§ **Task to carry out**: What you write must be the lines from the one holding "The width and" through the final line of the records below, reproduced exactly, minus the pictures.

§ **Exercise data**:
--*--

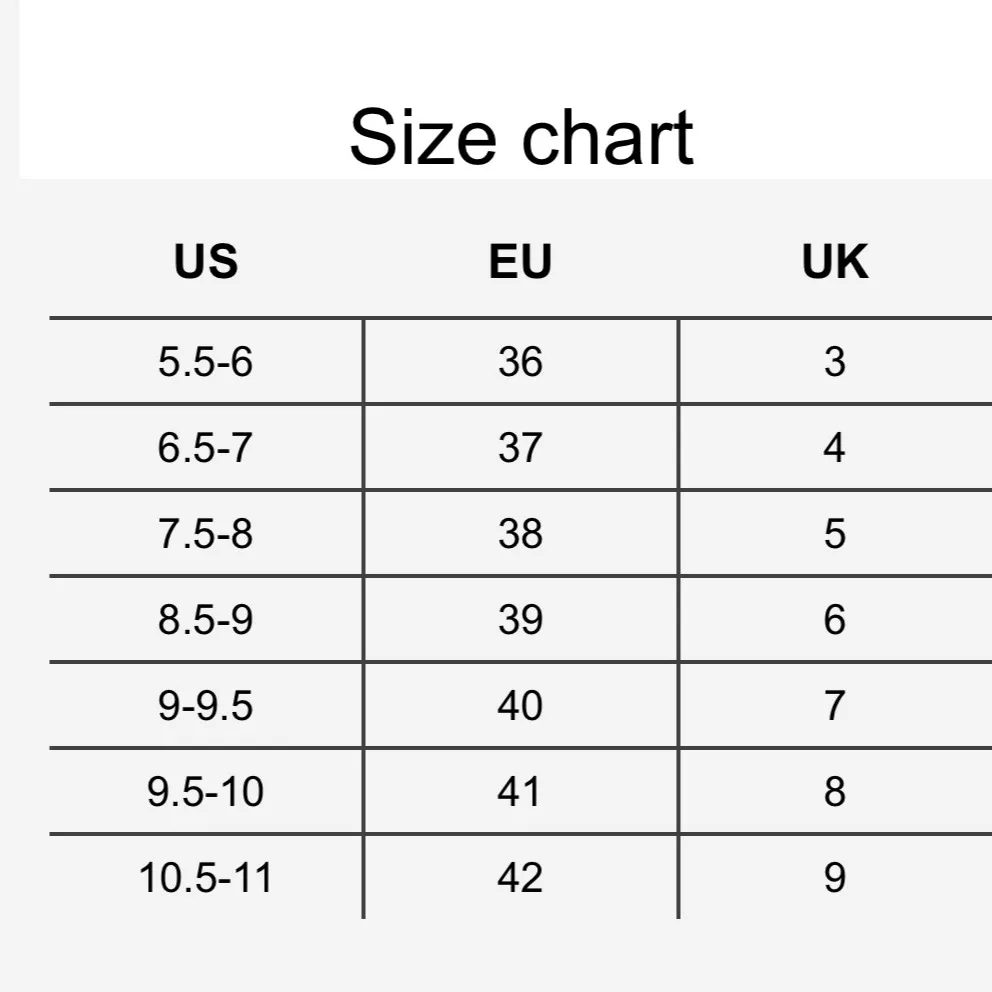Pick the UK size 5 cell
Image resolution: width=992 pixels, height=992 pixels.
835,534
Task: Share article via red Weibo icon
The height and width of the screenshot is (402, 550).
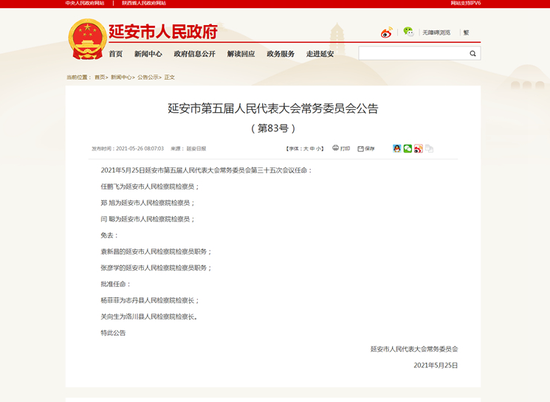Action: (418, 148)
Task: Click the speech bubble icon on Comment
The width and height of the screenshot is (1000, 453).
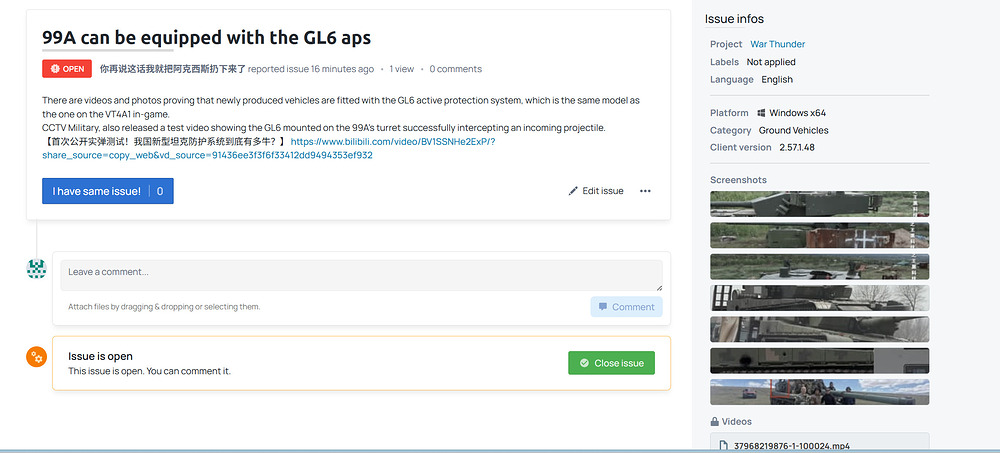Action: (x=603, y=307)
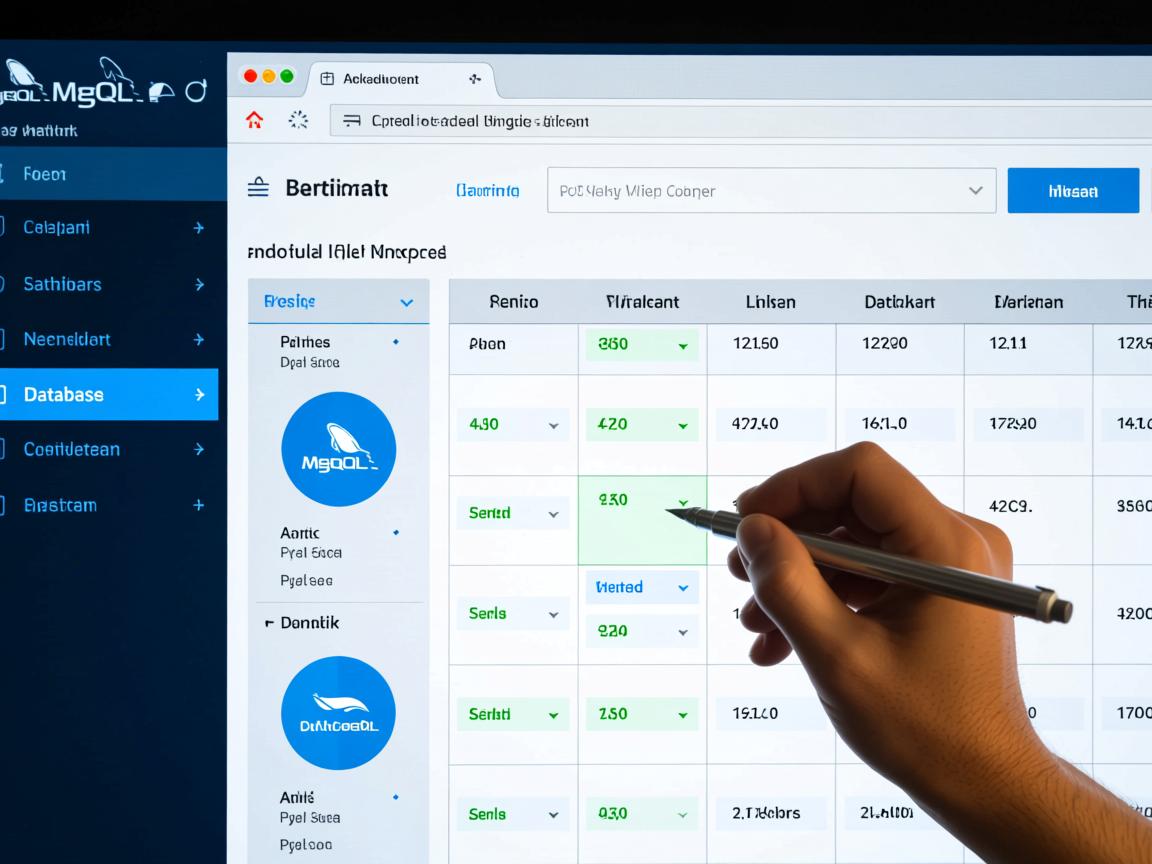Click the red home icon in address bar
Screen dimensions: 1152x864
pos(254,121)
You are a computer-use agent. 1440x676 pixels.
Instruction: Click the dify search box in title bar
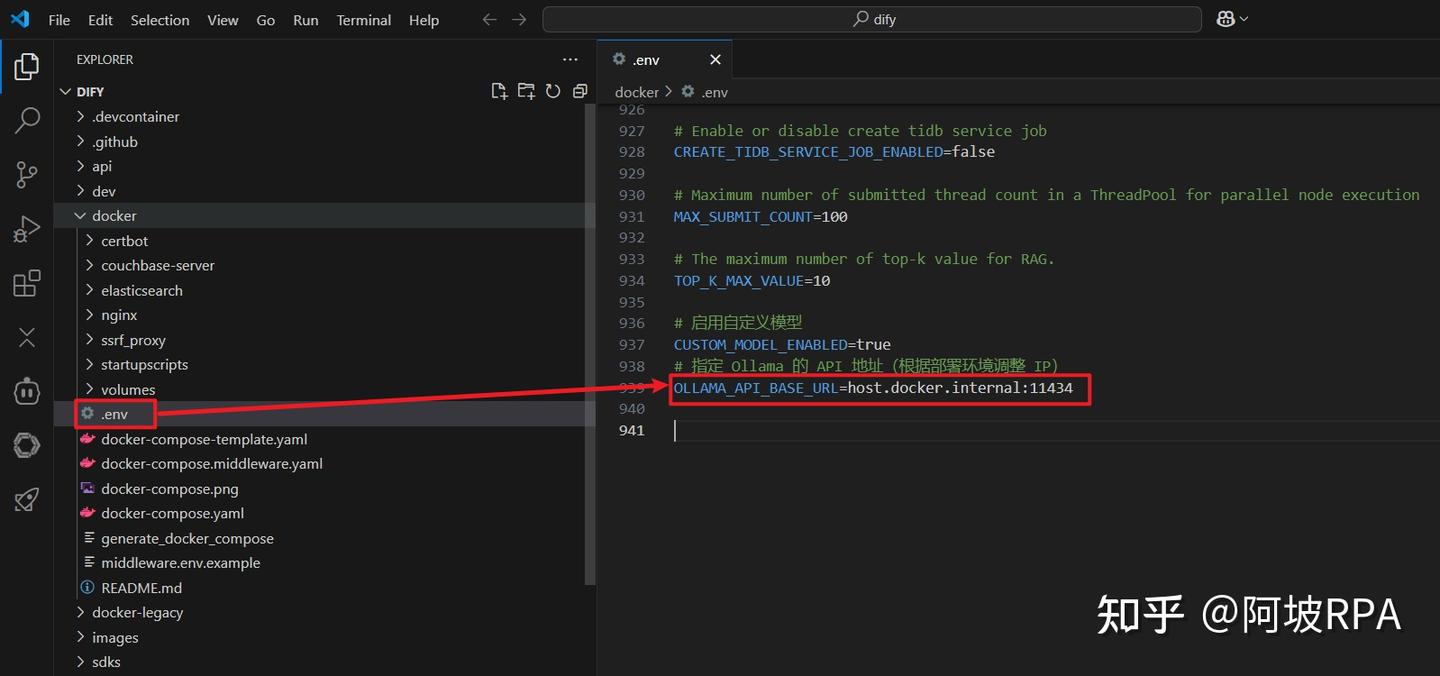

--*--

§ **Output for this exercise**:
The width and height of the screenshot is (1000, 453).
Action: (x=603, y=307)
Click the red home icon in address bar
Screen dimensions: 1152x864
pos(254,121)
You are a computer-use agent. 1440x676 pixels.
Instruction: Click the dify search box in title bar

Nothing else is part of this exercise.